## Bloco de texto
O presidente da CIP – Confederação Empresarial de Portugal quer as empresas representadas na estrutura de missão que o Governo criou para resolver a questão do malparado da banca. “As empresas exigem estar na estrutura de missão do crédito malparado”, disse António Saraiva, no almoço-debate do International Club of Portugal (ICPT). O pedido já avançou para o primeiro-ministro António Costa e António Saraiva justifica a necessidade de entrar na equipa liderada por Esmeralda Dourado com o facto de que “limpar” os 15 mil milhões que a banca acumulou de malparado não significa apenas resolver os balanços das instituições financeiras, mas também a oportunidade para “salvar empresas”.
Em entrevista ao Jornal Económico, defende que o mais sério handicap estrutural que refreia a produtividade das empresas é o défice na qualificação dos recursos humanos. E volta a defender a redução do IRC. “Há que retomar a reforma do IRC que deveria baixar dos 25% para os 19% e foi interrompida nos 21%. E, apesar de se ter reduzido o valor, a arrecadação de receita aumentou”, disse.
Quais são as expectativas da CIP para a evolução da economia no próximo ano?
As expectativas são de continuação da recuperação da atividade económica, com base no relançamento do investimento e no dinamismo das exportações, embora a um ritmo inferior ao que observamos na primeira metade deste ano.
É este abrandamento que é preciso contrariar. Porque só com um crescimento alto e continuado conseguiremos corrigir os principais desequilíbrios macroeconómicos e retirar Portugal do espectro do endividamento.
Para isso, é preciso basear o crescimento num modelo de economia competitiva, assente em aumentos da produtividade. Ora, o que verificamos na atual fase de recuperação da economia, é que a produtividade não está a aumentar; pelo contrário, há quatro trimestres que está em queda. É precisamente a dinâmica muito fraca da produtividade que está subjacente às atuais projeções, que apontam para um abrandamento da atividade económica em 2018 e 2019.

## Informação registada
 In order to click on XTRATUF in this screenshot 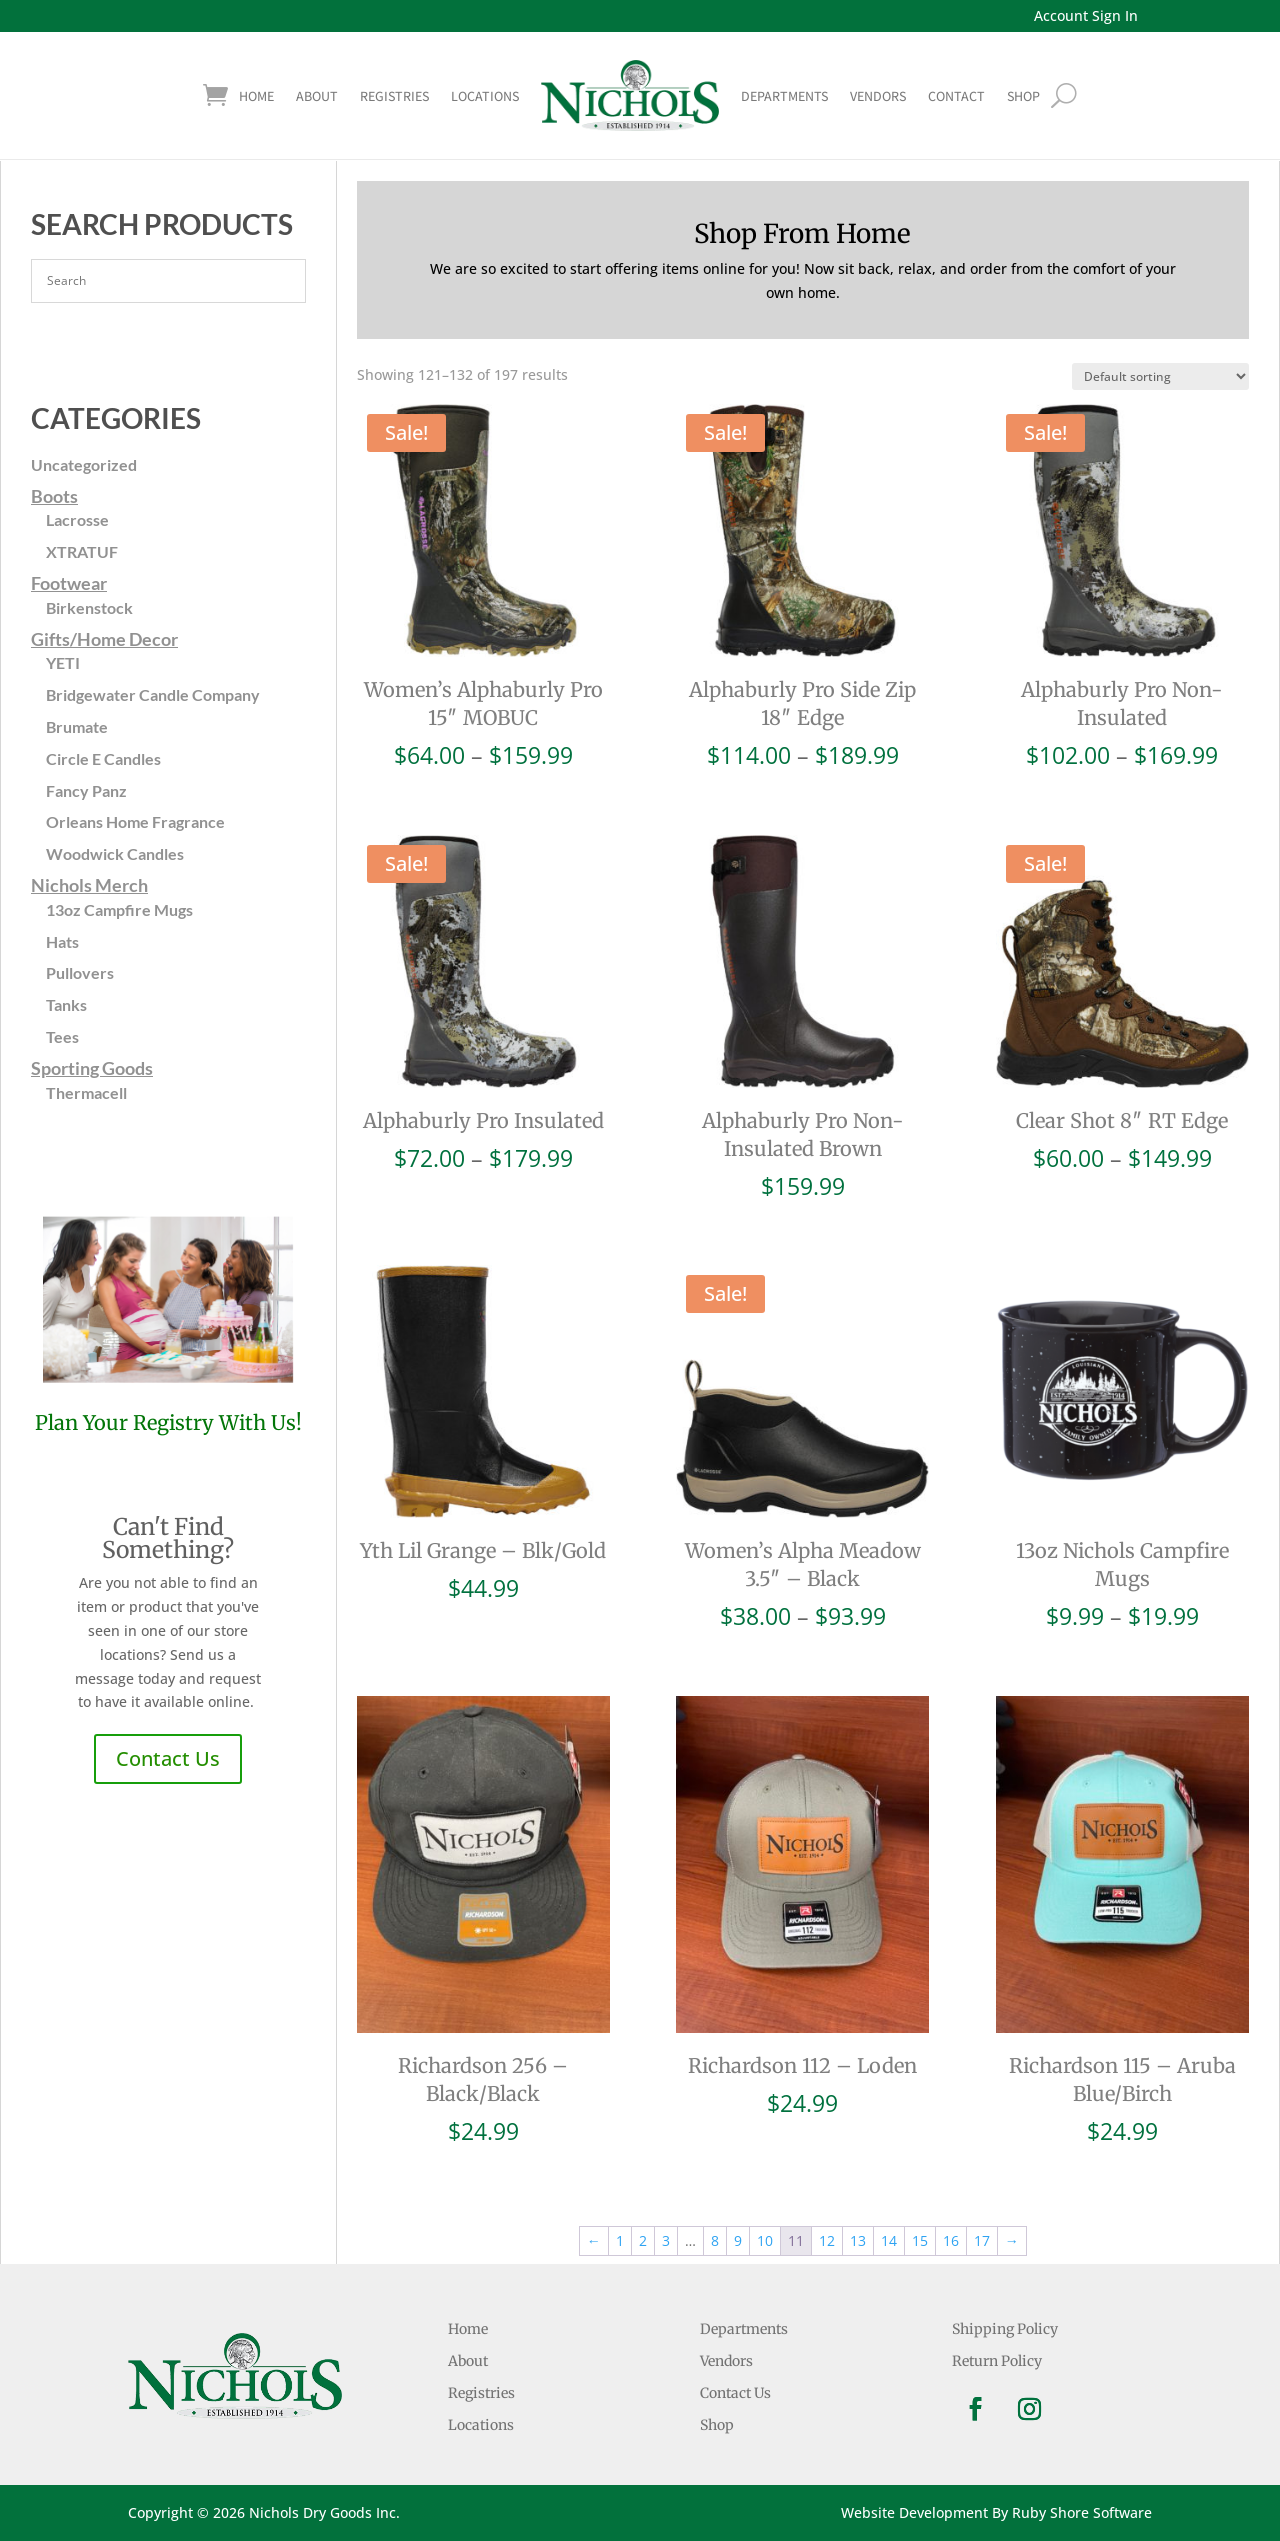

## Objetivo indicado
Com base no texto sobre o crédito malparado, explique em uma a três frases por que razão António Saraiva considera necessário que as empresas integrem a estrutura de missão. As linhas não têm qualquer relação com o texto.

## Resposta ao problema
Segundo António Saraiva, "limpar" os 15 mil milhões de crédito malparado acumulados pela banca não significa apenas resolver os balanços das instituições financeiras. É também uma oportunidade para "salvar empresas", e por isso estas devem estar representadas na estrutura de missão.